I'm wondering about a SLLN where the number of summands is also allowed to be a random variable.
More specifically assume that:
- $\{X_i\}$ are iid with $\mathbb{E}[|X_1|] < \infty $
- $N=\{N_n\}_{n\in\mathbb{N}}$ is a sequence of random positive integers
independent of $\{X_i\}$ - $\lim_{n} N_n =\infty$ $a.s$
Can we conclude that $ \frac{1}{N_n} \sum_{i=1}^{N_n} X_i = \mathbb{E}[X_1] $ almost surely?
Best Answer
This holds because in fact it is an easy consequence of the strong law of large numbers.

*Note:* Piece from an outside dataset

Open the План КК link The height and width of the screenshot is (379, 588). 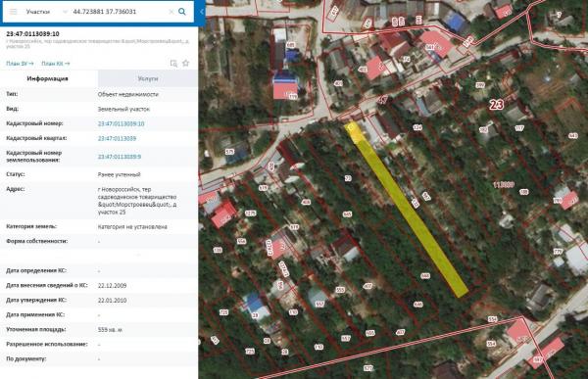pyautogui.click(x=56, y=64)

Let $\Omega$ be the underlying probability space. Define $Y_n = \frac{1}{n}\sum_{i = 1}^n X_i\,.$ By the strong law of large numbers, if we let $\Omega_1 = \{ Y_n \to E[X_1]\}$ then $P(\Omega_1) =1$. Similarly, define $\Omega_2 = \{N_n \to \infty\}$; then $P(\Omega_2) = 1$. Then $P(\Omega_1\cap \Omega_2) = 1$ and on the set $\Omega_1 \cap \Omega_2$ we have $Y_{N_n} \to E[X_1]$. Note that in fact you don't even need $N_n$ to be independent of $\{X_i\}$ just that $N_n \to \infty$.